Peur

Par Hélène Frappat (France). Après des études de philosophie à l’Ecole Normale Supérieure, Hélène Frappat se tourne vers la critique cinématographique puis dès 2004 elle se consacre à la fiction. Dans N’oublie pas de respirer, sans doute son livre le plus personnel, elle entraîne le lecteur en Corse, dans un monde sensible et odorant, où la sorcellerie fait loi. Dans une langue riche, poétique, qui laisse toute la place aux émotions et aux images puissantes qu’elles convoquent, elle retrouve la géographie des origines.

Pendant une année, qui a duré deux hivers, j’ai accompagné ma mère qui mourait à l’hôpital. Je voyais ma mère se laisser agripper aux branches griffues l’attirant vers le pays de son enfance, peuplé de forêts obscures et de fleuves sans fond. J’observais sa peur ; je sentais sa peur ; parfois je l’avalais, avant que sa peur même ne m’engloutisse. En passant la barrière de la gorge et des poumons, la peur crisse comme les graviers incolores de l’hôpital Tenon.
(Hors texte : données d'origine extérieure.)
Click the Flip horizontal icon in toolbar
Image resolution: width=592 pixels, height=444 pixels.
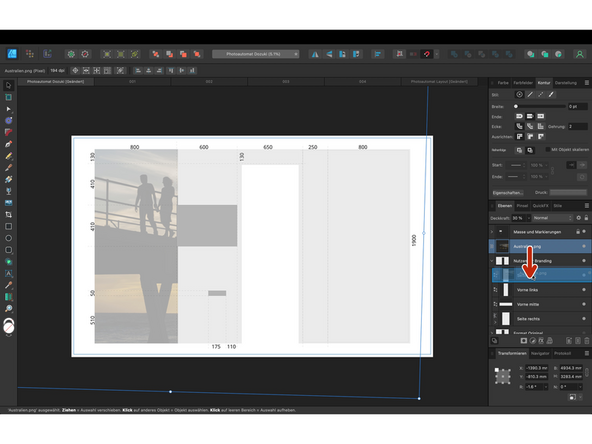point(315,54)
C’est une ancienne histoire, un récit d’appartenance. On appartient à la peur, qui ne nous appartient pas. « On », bête informe, ni homme ni femme, créature d’obéissance et de honte.

Abordant un territoire inconnu qu’elle confondait avec les légendes de terreur de son enfance, ma mère, littéralement, perdait pied ; ma main tendue sentait la sienne se dissoudre en ombres.

Dans ce voyage, la peur de ma mère chemine avec sa honte. Pour vaincre ce lugubre attelage, il faudrait non l’orgueil, ou le courage, la révolte, mais un rire humble, un oui cru, ironique.

A l’issue du deuxième hiver, je ne regardais plus sans peur la table minuscule sur laquelle le roman m’attendait. J’avais beau leur tourner le dos, deux enfants, sous mon carnet rouge, chuchotaient sur la rive du fleuve, de crainte que leurs voix trop fortes ne réveillent la bête informe, ni homme ni femme, capable de les effacer.

Et puis, une nuit, j’ai rêvé.

Dans le rêve, deux enfants jouent dans leur chambre. Derrière les fenêtres, un fleuve vert transporte une embarcation paisible. Quand la barque dépasse l’île au milieu du fleuve et disparaît derrière les arbres, les enfants quittent leur chambre.

Je me suis approchée de la table et j’ai ouvert le carnet rouge. J’ai parlé aux enfants qui m’attendaient. Je les ai rejoints près du fleuve. Ils faisaient fondre dans l’eau des créatures d’argile qui se sont dissoutes avec la peur, la honte, vers les fonds obscurs d’où les bêtes informes ne reviennent pas.